Restate the section of the SNAP retail mapping walkthrough below from "5. Produce Map" to "acceptance of SNAP.", altering "outreach" to "engagement".

**Passage to read**:
━━━━━━━━━━

4. Combine Business License and SNAP Data

We can now combine the Lancaster Avenue business license and SNAP data to create one dataset. We can simply join the two using their address columns. Then, we can create some new columns based on the combined dataset: 1) a snap_status column will tell us if the site accepts, used to accept, or has never accepted SNAP 2) a business_status column will tell us whether the business is open, closed, or possibly an error

We’ll also clean the dataset further to allow us to geocode any sites without lat/long coordinates. This will allow us to map the data correctly to confirm that everything looks the way it should.

joined = pz_licenses_clean |>
  full_join(pz_snap_points, 
            by = c(address = "snap_address"))

joined$snap_status = case_when(
  is.na(joined$historic_snap_dates) ~ "no snap ever",
  str_detect(joined$historic_snap_dates, "active") ~ "active snap",
  TRUE ~ "inactive snap"
)

joined$business_status = case_when(
  is.na(joined$business_name) & joined$snap_status == "inactive snap" ~ "closed",
  is.na(joined$business_name) & joined$snap_status == "active snap" ~ "mismatch?",
  TRUE ~ "open"
)

joined$state = "PA"
joined$city = "Philadelphia"

#still need to geocode any snap sites with no business license attached to them
#should be a simple ifelse statement

for_geocode = joined[is.na(joined$business_name), ]

for_geocode = geocode(for_geocode,
               street = "address",
              city = "city",
              state = "state")

for_geocode = for_geocode |>
                dplyr::select(-geometry) |>
                st_as_sf(coords = c("long", "lat"), crs = st_crs("EPSG:4326"))

joined = rbind(joined[!is.na(joined$business_name), ], for_geocode)

5. Produce Map

Here, we’ll currently map all open businesses in the Promise Zone that either currently offer SNAP or used to offer SNAP. These data can be used to target outreach to increase retailer acceptance of SNAP.

joined |>
  filter(snap_status %in% c("active snap", "inactive snap"),
         business_status == "open") |>
  mapview(zcol = "snap_status", legend = T)

6. Embed Full Dataset for Download

Finally, we’ll pass the data through a function that will allow readers to download a simple Excel sheet containing the raw (non-spatial) data on the businesses shown in the map above.

joined |>
  filter(snap_status %in% c("active snap", "inactive snap"),
         business_status == "open") |>
    download_this(
    output_name = "Promise Zone SNAP Retail_Active and Inactive",
    output_extension = ".xlsx",
    button_label = "Download Promise Zone SNAP Retail Data",
    button_type = "warning",
    has_icon = TRUE,
    icon = "fa fa-save")

━━━━━━━━━━

**Input data**:
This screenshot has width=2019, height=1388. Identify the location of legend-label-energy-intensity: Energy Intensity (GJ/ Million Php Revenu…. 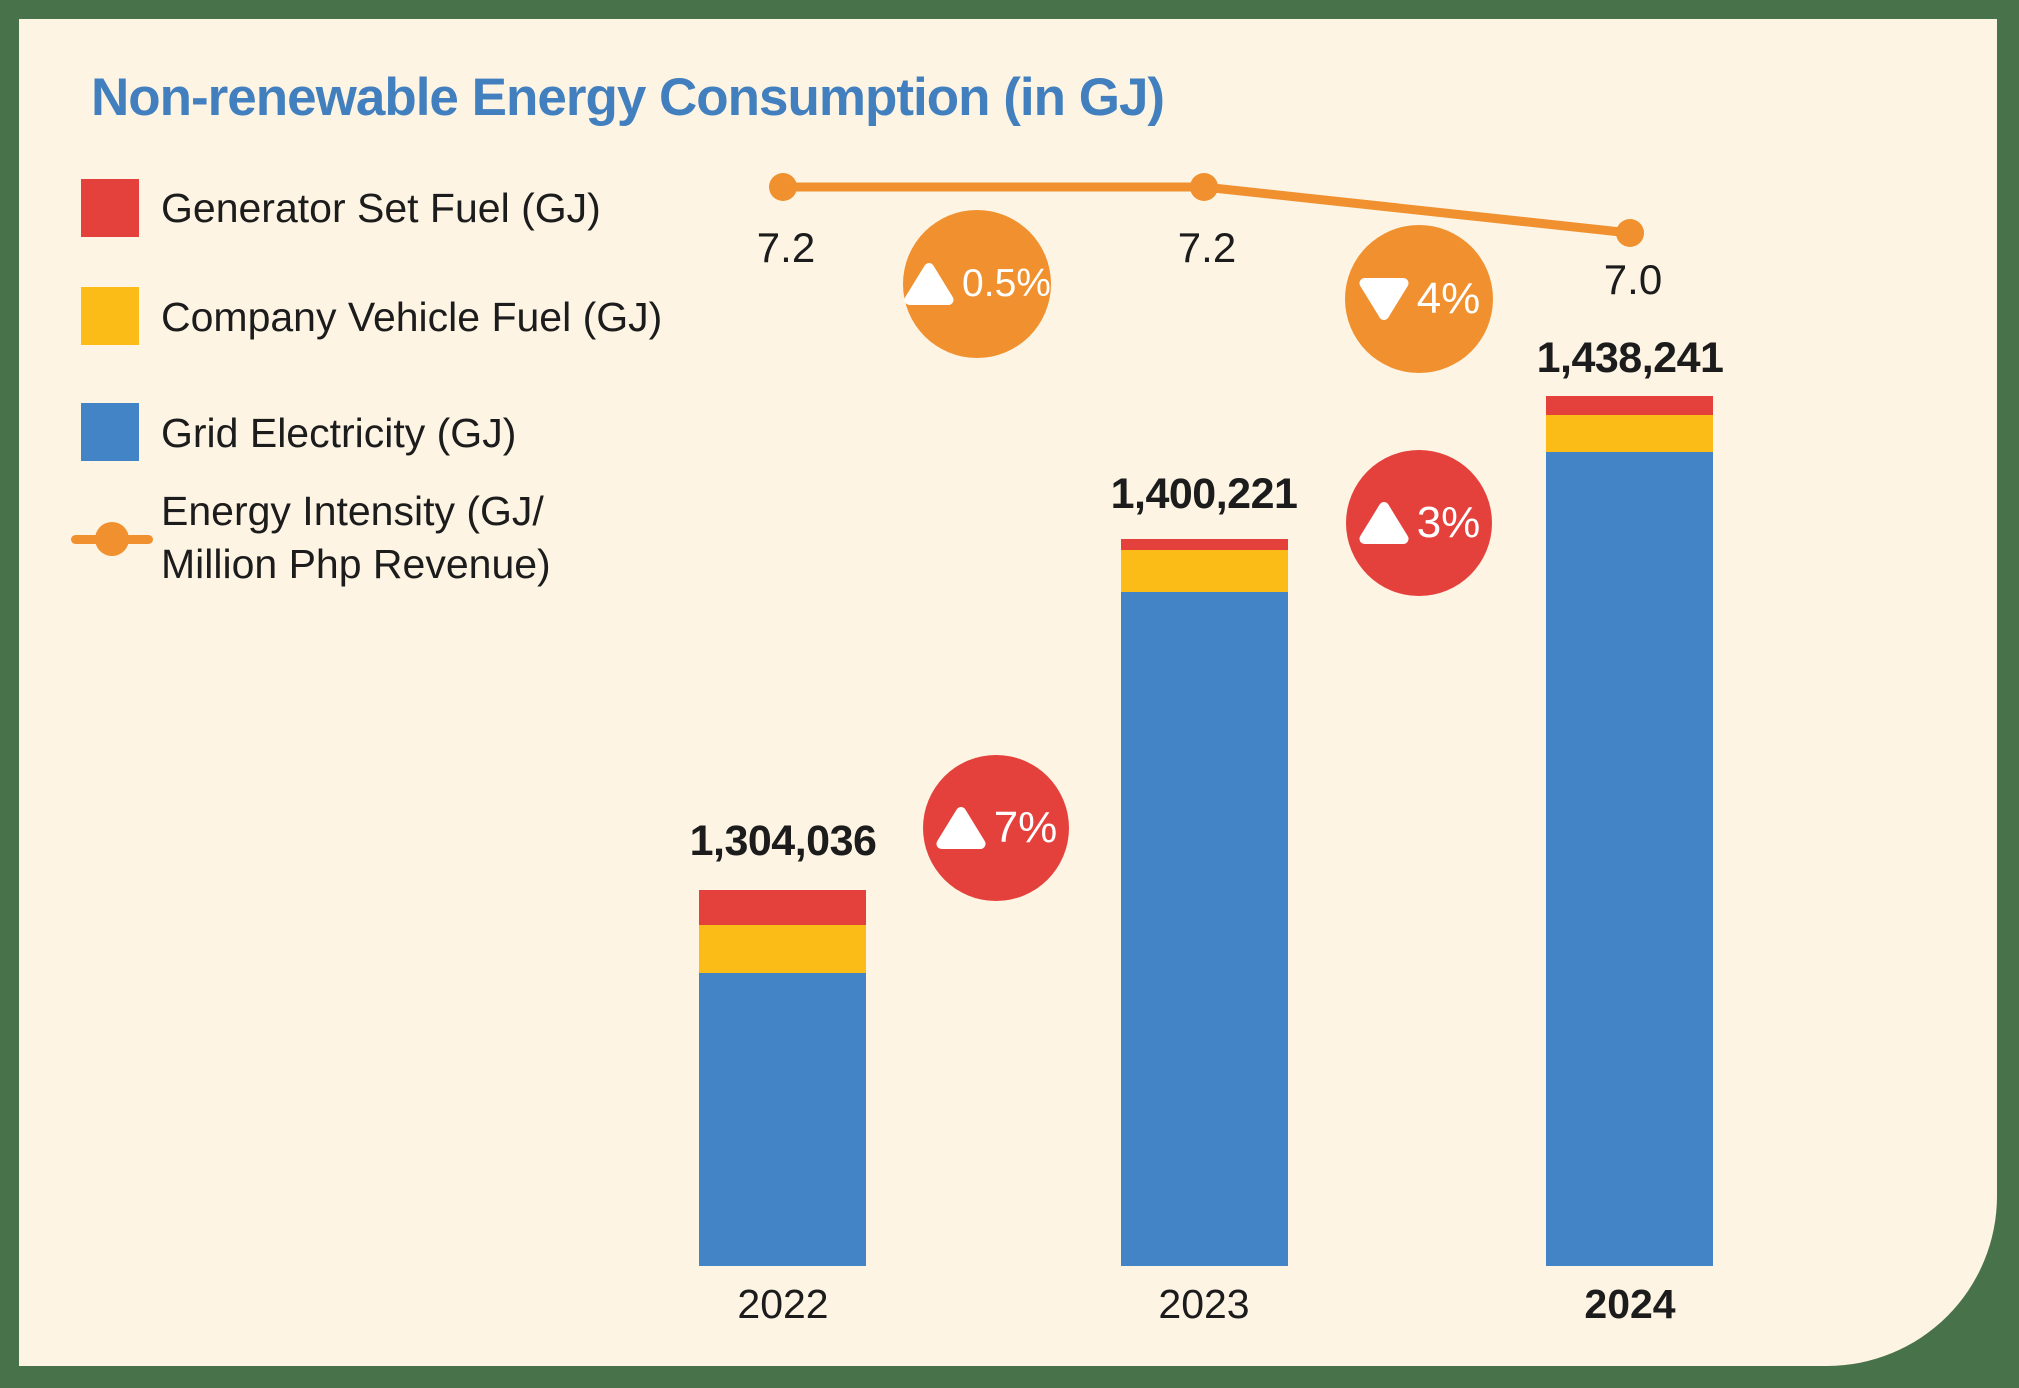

━━━━━━━━━━

**Answer to this exercise**:
5. Produce Map

Here, we’ll currently map all open businesses in the Promise Zone that either currently offer SNAP or used to offer SNAP. These data can be used to target engagement to increase retailer acceptance of SNAP.